So the efficiency of the German soldiers against the Russian soldiers should be around 350% and maybe higher, although they fought in the russian winter. Actually that isn't likely including the full bulk of it. In terms of dead, missing, captured or disabled, the casualties for each side can be seen on page 12 and 13 of this article by David Glantz: http://www.scribd.com/doc/46024396/Glantz-war41-45For the Soviet side, it was 14.7 million in total vs Japan and Germany. For the Axis (remember Germany had allies on Eastern front), the Eastern front Casualties were 10.7 million German and 1.7 million Axis. So in reality they are almost 1:1 in casualties considering the entire war. The entire Axis casualties in total were 12,483,000 soldiers killed, missing, captured, or permanently disabled in the Eastern Front. David Glantz' statistics are confusing though, he maintains that "Overall, the RedArmy, Navy, and NKVD suffered at least 29 million and perhaps as many as 35 million military casualties" Thats the list beside the permanent casualties (titled "Total"). I only listed the permanent casualties for the Soviets because only the permanent casualties for the Axis were listed. Non-permanent casualties would be things like wounded or sick. If you like, you can get another credible historian on the subject to list casualties. Your numbers are as good as any. I just sifted through a recent german study, and it puts the overall German military dead and missing at a (for me) surprisingly low 5.5 million, including those who died in captivity.
Truly horrifying is the number of civilian deaths on the Soviet side.
|
You need to be more careful about how you use "we"
Britain wouldn't have won period without either, you'd be the sole free country in Europe facing a continent of fascism otherwise.
|
Oh boy, been waiting for one of these threads. I a huge fan of WWII. (Okay that sounds terrible, being a fan of a war.
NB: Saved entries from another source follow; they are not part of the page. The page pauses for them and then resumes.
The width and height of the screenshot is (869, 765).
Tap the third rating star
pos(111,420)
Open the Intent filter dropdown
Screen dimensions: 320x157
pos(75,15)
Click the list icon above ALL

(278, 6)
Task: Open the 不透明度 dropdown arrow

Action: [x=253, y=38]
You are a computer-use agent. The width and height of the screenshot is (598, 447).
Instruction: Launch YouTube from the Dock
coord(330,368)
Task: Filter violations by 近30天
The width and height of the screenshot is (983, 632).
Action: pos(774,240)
Lets just say I am fascinated by the war as a whole and all of its intricate details).
I'm going to add more to this post, but for now I'll let it serve as a basic placeholder.
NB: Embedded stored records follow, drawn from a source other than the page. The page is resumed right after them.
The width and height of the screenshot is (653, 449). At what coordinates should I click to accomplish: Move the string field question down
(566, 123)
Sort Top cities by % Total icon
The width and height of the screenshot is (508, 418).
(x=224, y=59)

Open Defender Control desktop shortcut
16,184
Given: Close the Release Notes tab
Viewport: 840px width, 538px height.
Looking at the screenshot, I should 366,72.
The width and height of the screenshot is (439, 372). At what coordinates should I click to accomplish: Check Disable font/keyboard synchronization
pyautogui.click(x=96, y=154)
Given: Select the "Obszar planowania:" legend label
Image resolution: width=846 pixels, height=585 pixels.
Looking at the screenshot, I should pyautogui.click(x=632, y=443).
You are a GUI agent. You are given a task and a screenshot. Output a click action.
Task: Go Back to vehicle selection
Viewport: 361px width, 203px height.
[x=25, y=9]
In regards to your points OP. Well I do think you hit a lot of key areas I would like to point out that 0% chance of victory or Operation X would not work because Y said so is never a good point. I have read several passages by high ranking Wehrmacht Officials (including Von Manstein, arguably the most brillant military commander in all of Europe throughout WWII. I'm saying this from accounts of both Allied and Axis commanders. Yes, even more so than Rommel) who fully believes he could have won the war on the Eastern Front after Stalingrad and even to an extent after Kursk if it was not for the blunders and precautions of Hitlor's command. So in turn, had they won the Eastern Front, then the Western Front becomes yadada and then the War vs Japan and you understand where I am comming from right? However I do like your posts on Unit 731 and the early Japanese-Russian conflict because I think they are key things that are often overlooked. (There are estimates that the Japanese might have killed just as many civilians as the Nazis and no one seems to care)
I'll add more when I get back
|
Let me tell you what my grandmother experienced. (she was 14 when the war began).
It's not about gunfights, frontlines. It's about life at war from common people's perspective.
When germans came, life in the village didn't change almost at all. Only the land owners and people like mailman, teacher, priest chaged. German soldiers were clean, polite, never tried to steal. My grandmother even said "gentelmen" when describing their behaviour towards villagers. She was even recieving flowers from one of the officers. The only thing that indicated it was an occupation, was that they had to work for 2 hours a day building railroad and children were tought german songs in school.
When the russian army came "liberating", it was a whole another story. My grandmother had to hide in chickencoop for two weeks to avoid rape! There was no property whatsoever. Soldiers slept where they want, eat what they want. Any resistance could mean shot in the head. Officers themselves rather encouraged hatred towards villagers instead of disciplining their comrades. They were like animals. They smelled on a mile. There were louses everywhere... My grandmother said, what best describes them: "Ruskies were cooking in chamberpots and shitting in cooking pots! There was no difference for them whatsoever!"
That was the best teaching about WWII i've ever got.
|
On December 28 2011 07:08 5ukkub wrote: Let me tell you what my grandmother experienced. (she was 14 when the war began).
It's not about gunfights, frontlines. It's about life at war from common people's perspective.
When germans came, life in the village didn't change almost at all. Only the land owners and people like mailman, teacher, priest chaged. German soldiers were clean, polite, never tried to steal. My grandmother even said "gentelmen" when describing their behaviour towards villagers. She was even recieving flowers from one of the officers. The only thing that indicated it was an occupation, was that they had to work for 2 hours a day building railroad and children were tought german songs in school.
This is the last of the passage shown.